A moment ago I was going through my notebook of drawings I have been doing to illustrate this blog. There was one that didn’t work out, I ripped it out of the book and was ready to crumple it up. I heard a voice scream, “Save that, it might be important.”

It was Diva, she wasn’t with me, but I head her voice inside my head. I stopped since I knew she was right, she always is. Just ask her, she will tell you as much. I once had all my old paintings tossed in a corner of my apartment, I gave some away the last time I moved and don’t look at the others. A few months ago she looked at them and insisted I enter two of them in an art exhibition here in Minnesota. I humored her. One painting won best in show, the other best realistic acrylic painting. Alright, she was right -- they weren’t as worthless as I thought. I can be a very hard critic when it comes to my own work.
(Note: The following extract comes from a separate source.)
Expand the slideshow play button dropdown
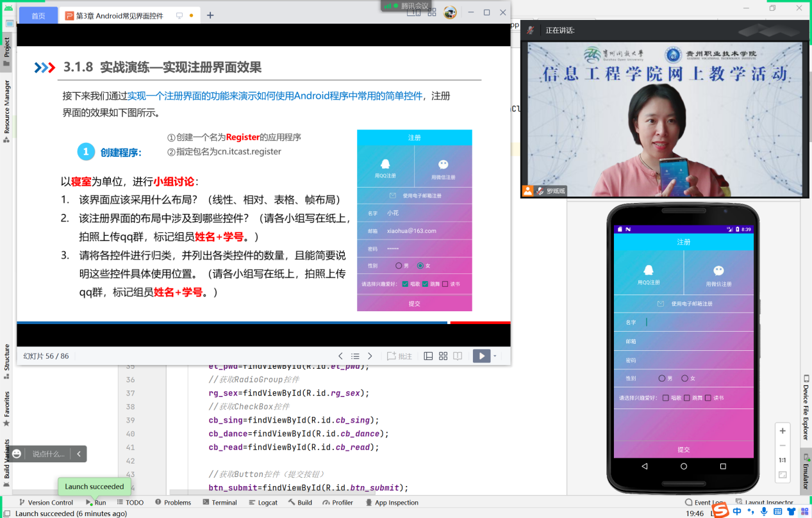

I often do a lot of rough sketches until I get a design I like. I toss everything away and keep just the finished work. Diva pointed out that I shouldn’t since those might be important someday. It is funny, I am crazy about seeing artist’s early sketches or hearing the rough demos of songwriters -- yet I don’t treat my own work with that respect. Diva maybe right. Maybe? IS right. If I don’t treat myself and my work with respect why should I expect anyone else to?

I started a notebook a few months back where I save all of my early sketches. I will save this bad one too. For personal reasons I now think of them as my journal. They are one of the ways I talk to myself and work out emotional problems. Sarah Mclachlan once said she writes songs as a way of finding a place for something that is troubling her. It is a kind of therapy or exorcism.
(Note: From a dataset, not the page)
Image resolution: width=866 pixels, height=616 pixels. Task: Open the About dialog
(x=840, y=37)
I am also starting to feel this is my road forward, my place in this world. I strongly believe what Bob Dylan said that if you create it should be something that only you could create. Looking at my old paintings I don’t think that they are brimming with me. Looking at my new drawings they reflect a certain Vincent-ness. They are playful, silly, warm and looking at often serious things in a off-kilter, hopefully disarming way. They are very Vincent. I don’t look at them the way I look at my old paintings and begin to tear them apart: that hand isn’t right, that chin isn’t perfect. No, when I look at my new drawings I find myself smiling and nodding. Yeah, that is what I was feeling -- that’s me. And that is enough.